### PASSAGE SHOWN
┄┄┄┄┄┄┄┄┄┄┄┄┄┄┄┄┄┄┄┄
To the same effect see Kane v. McCarthy (1869, 63 N. C., 299) and Luhrs v. Eimer (1880, 80 N. Y., 171).

A native citizen (woman) marries a foreign citizen-A resident foreigner. In the one case found upon this point (Comitis v. Parkerson, 1893, 56 Fed., 556) the husband had taken up a permanent residence in the United States and had established here a business. In holding that by marriage to such an alien the wife did not lose her American citizenship, the court said:

The question may be generalized thus: Does a woman who was a citizen of the United States, who never intended to leave it and never did leave it, become expatriated and become an alien by marriage with a man who had been a subject of Italy, but who, previous to his marriage, had settled in Louisiana and had forever severed himself from Italy?

The present case is supported by a dictum in Kreitz v. Behrensmeyer, supra, to this effect:

The citizenship of a woman thus acquired [by marriage with a citizen husband] is not lost by the subsequent death of her husband and her afterwards intermarrying with an alien.
┄┄┄┄┄┄┄┄┄┄┄┄┄┄┄┄┄┄┄┄
### MATERIAL
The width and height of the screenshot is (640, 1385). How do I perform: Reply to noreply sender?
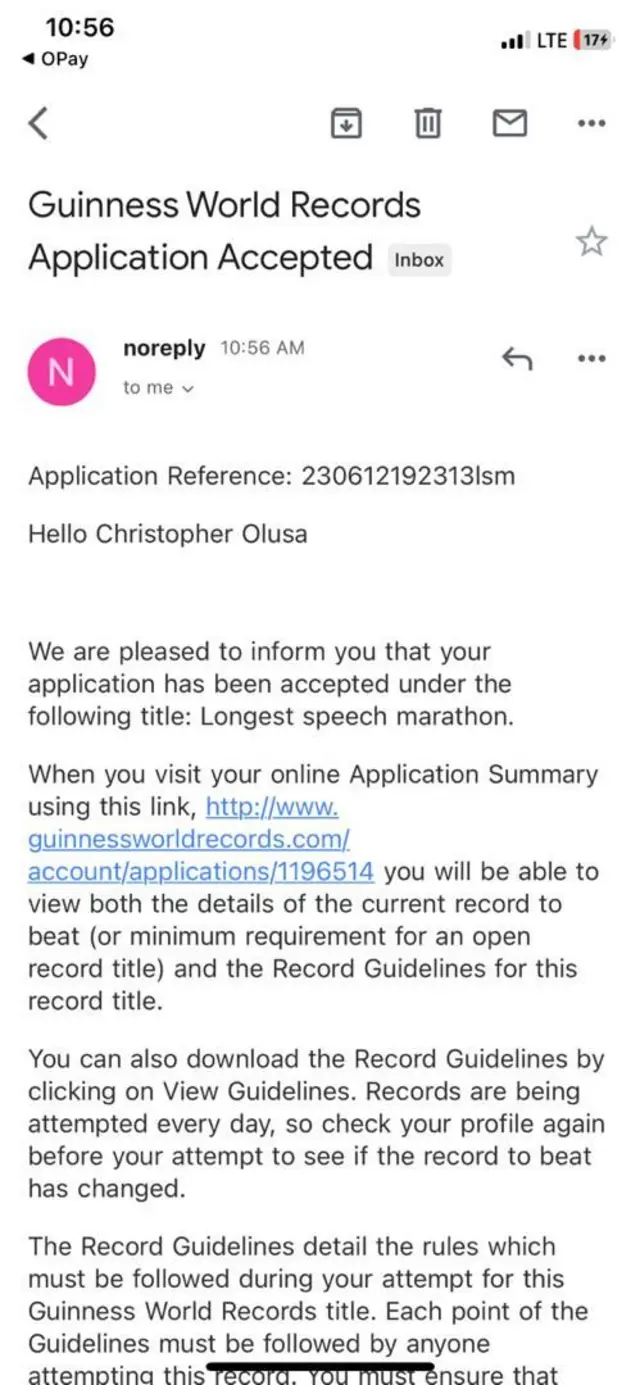pyautogui.click(x=517, y=359)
┄┄┄┄┄┄┄┄┄┄┄┄┄┄┄┄┄┄┄┄
### REQUIRED WORK
Continue the passage on whether an American woman keeps her citizenship after marrying an alien, starting right after its last sentence.

### ANSWER BELOW
These cases should be considered in connection with Pequignot v. Detroit, infra, from which it may be distinguished on its facts (and was so distinguished by the court), though the spirit of the two is opposed.

A nonresident foreigner.-Since the courts in the early cases held that the status of an alien woman was not changed by her marriage to an American citizen, they should hold, to be consistent, that the status of an American woman was not changed by her marriage to a foreigner. Such a conclusion was reached in Shanks v. Dupont, 1830, 3 Pet., 242. The question arose in two earlier cases, Sewell v. Lee, 1812, 9 Mass., 363, and Barzizas v. Hopkins, 1824, 2 Randolph, 276. In the first, however, the court expressly refused to decide the question since the defendant had by his plea admitted a capacity to sue, and in the second the decision might have been placed on another ground. (See also Beck v. McGillis, 1850, 9 Barb., 35, and Jennes v. Landes, 1897, 84 Fed., 13.)

In the most recent case in which the question seems to have been up (Ruckgaber v. Moore, 1900, 104 Fed., 947), the court declared that a woman marrying an alien becomes a foreign citizen, provided there"be that withdrawal from her native country, or equivalent act,

expressive of her election to renounce her former citizenship as a consequence of her marriage."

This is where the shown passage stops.